Adame es la prueba contundente de que el escándalo, sabiéndolo aprovechar, vende. Todos los sainetes en los que lo hemos visto metido, le han servido para algo. Para que la gente lo conozca y los ejecutivos de televisión lo exploten como un producto rentable. Ha sabido administrar el escándalo y ha conquistado un nicho en el mercado del ocio colectivo. Cuanto más lo vapulean y lo sobajan, más lo quiere la audiencia. Es la personificación del güero guapo y buena gente. Por eso todos se aprovechan de él.
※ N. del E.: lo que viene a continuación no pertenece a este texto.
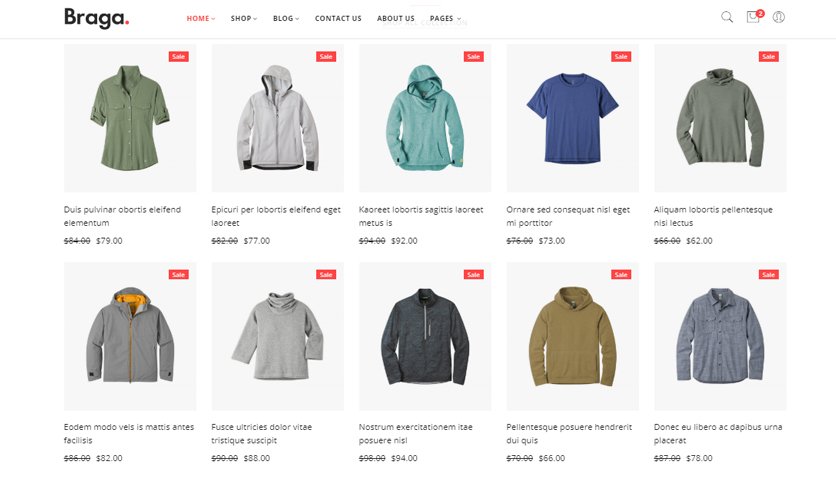This screenshot has height=484, width=836.
Task: Select the light gray zip hoodie image
Action: (278, 118)
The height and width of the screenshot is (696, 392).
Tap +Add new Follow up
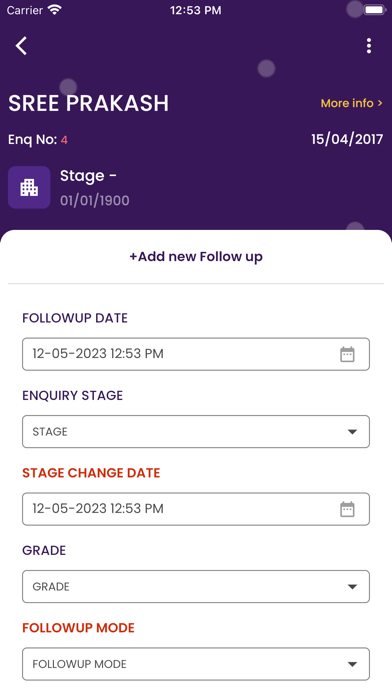[196, 257]
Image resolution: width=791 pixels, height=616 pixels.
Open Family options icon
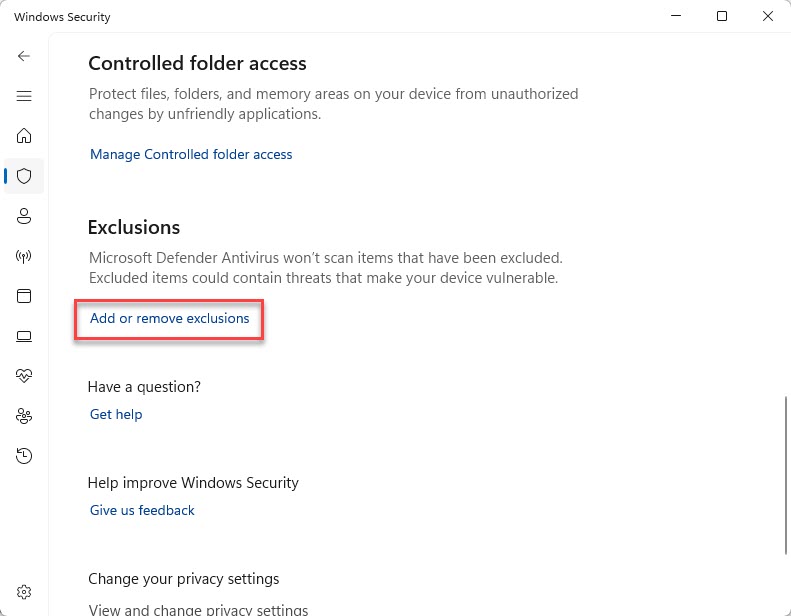click(x=24, y=416)
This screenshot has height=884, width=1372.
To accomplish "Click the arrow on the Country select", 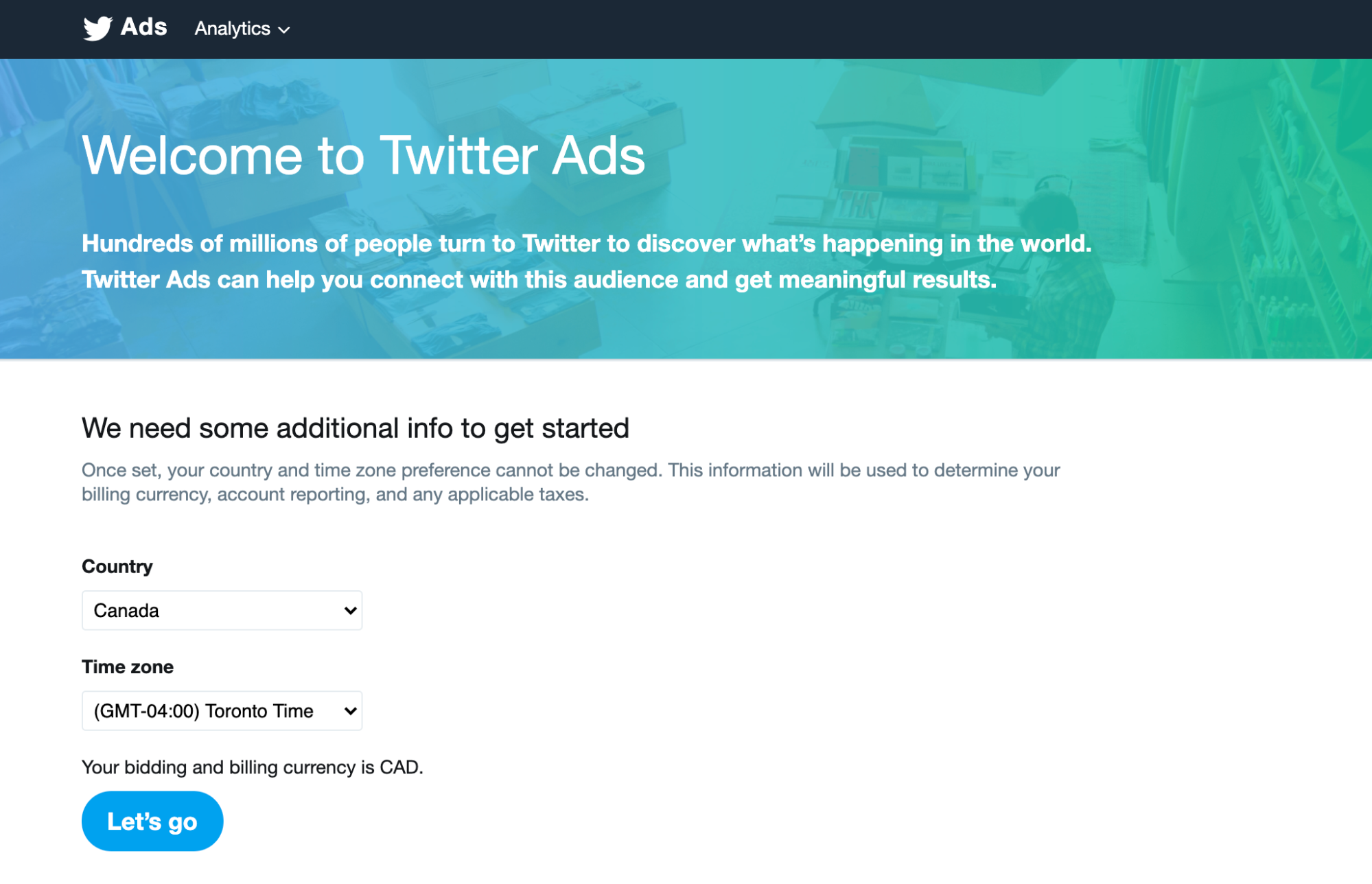I will 350,610.
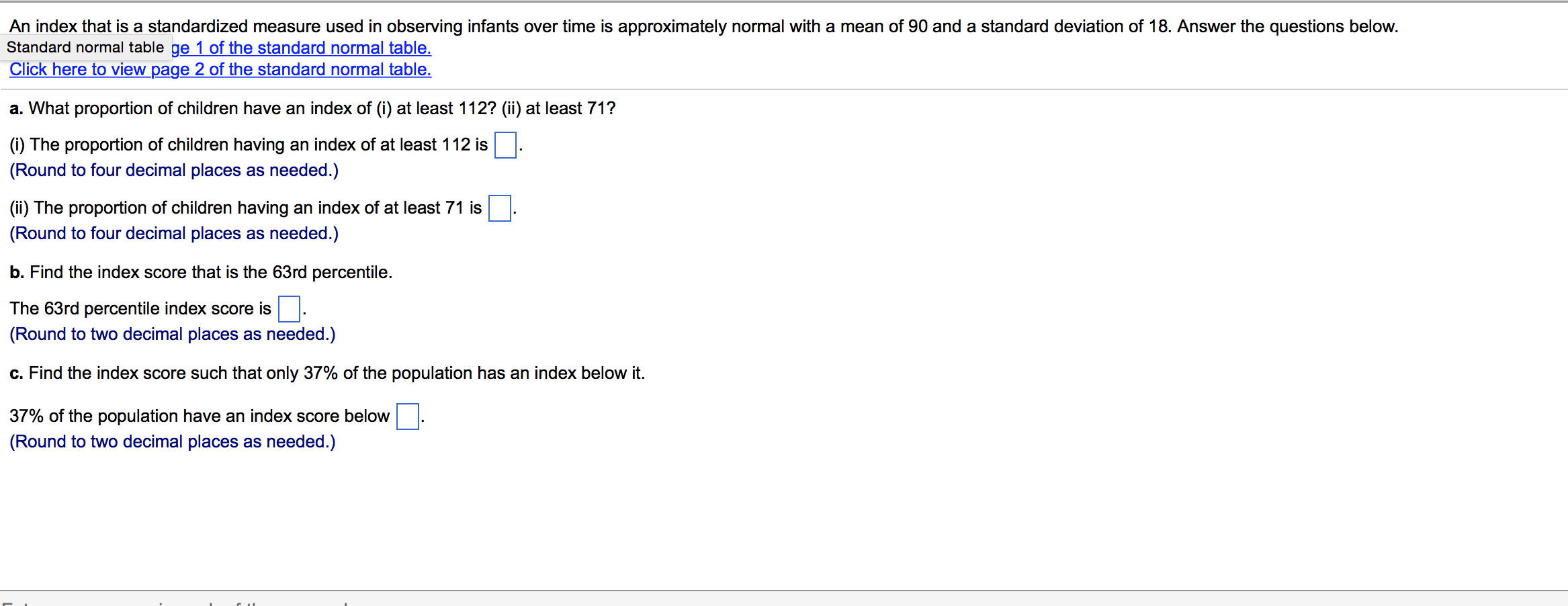Image resolution: width=1568 pixels, height=606 pixels.
Task: Click the text '37% of the population have an index score below'
Action: (x=200, y=417)
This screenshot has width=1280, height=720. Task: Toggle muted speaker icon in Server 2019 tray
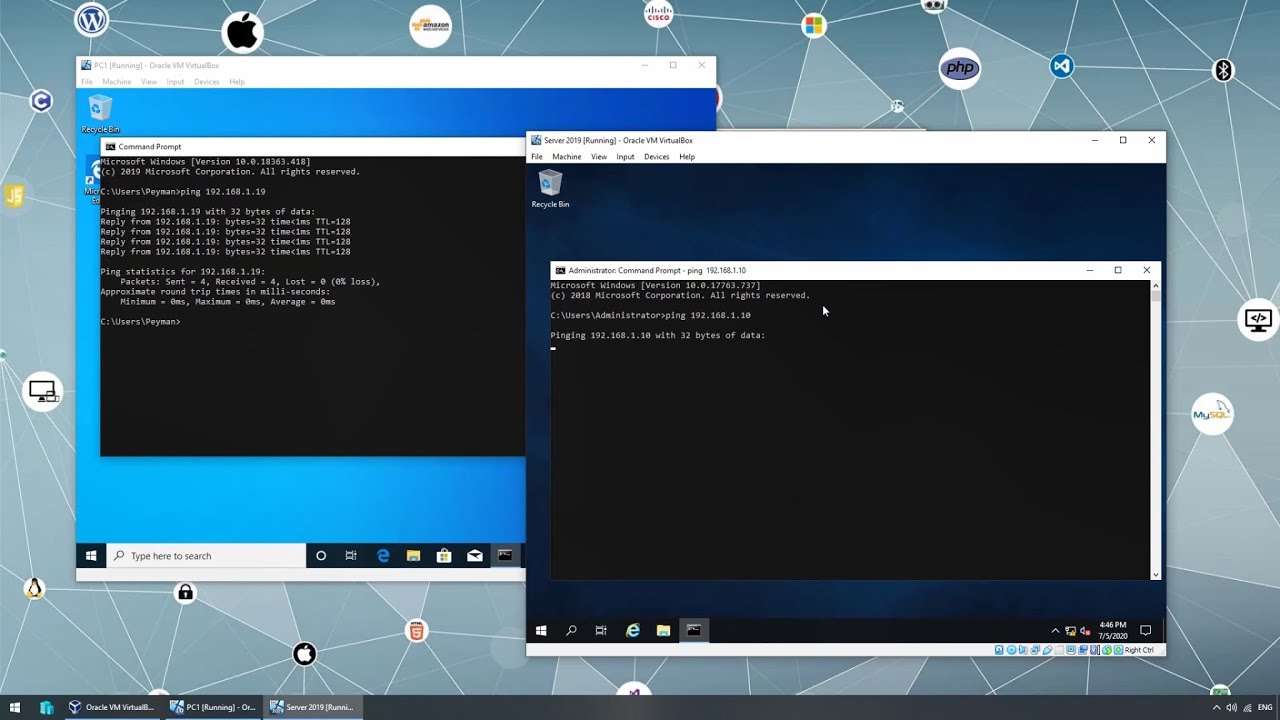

Pero Adame también posee su parte oscura, representa la incongruencia y la doble moral del latino promedio. ¿O cómo se explica que alguien que, entre otras cosas, es famoso por despreciar a los gays, bese en la boca a otro participante del reality, precisamente un tiktoker de la comunidad LGBT, que se hace llamar La Divaza? Eso sí, luego de besar al susodicho, todos los presentes vitorean y festejan a Adame, como si hubiera realizado una auténtica proeza. De ese nivel son las escenas que acontecen en la casa. De ese tamaño es el culto a la frivolidad televisada.

La casa de los políticos mañosos

Y uno se pregunta por qué esos genios creativos, que tienen la encomienda de inventar shows de televisión chatarra, como el que nos ocupa, no han inventado “La Casa de los Famosos de la Política”. El rating se iría al cielo. Basta imaginar a los habitantes de la casa. López Obrador y Loret de Mola serían los protagónicos, los rivales a vencer. Por supuesto, tanto Xóchitl Gálvez como Claudia Sheinbaum, formarían parte del elenco, al igual que los hermanos Andy y Bobby, y algún ex presidente, digamos Felipe Calderón. También habría un lugar para Brozo y otro para Mike Vigil, ex agente de la DEA. Ya entrados en gastos, tendríamos que invitar a algún narco, para que a la hora de la fiesta saque las botellas de Buchanan’s y la nieve de limón. Ya nomás de relleno y, por no privarnos del gustito, el cuadro lo completaríamos con algunos ministros de la Suprema Corte. Por ejemplo la ministra pirata, Yasmín Esquivel, famosa por plagiar su tesis de licenciatura. Todos ellos monitoreados por cámaras y micrófonos las 24 horas del día, mostrándose a los mexicanos tal como son. Sin ocultar secretos ni monstruosidades.

¿No sería una chulada para el televidente verlos en bata y chanclitas, haciendo politiquería contra el rival más débil? ¿O verlos agandallándose el guión de la mañanera de López Obrador, para hacerlo enfurecer? ¿O confabulando contra Brozo y Loret de Mola por sus reportajes? Todo cabe en la televisión desechable sabiéndolo acomodar. Y sabiéndolo vender. Y es que el público suele alejarse de las cosas que no le gustan y adora los errores que lo enamoran. Aquel que sepa engañarlos será fácilmente su dueño; quien intente desengañarlos será siempre su víctima.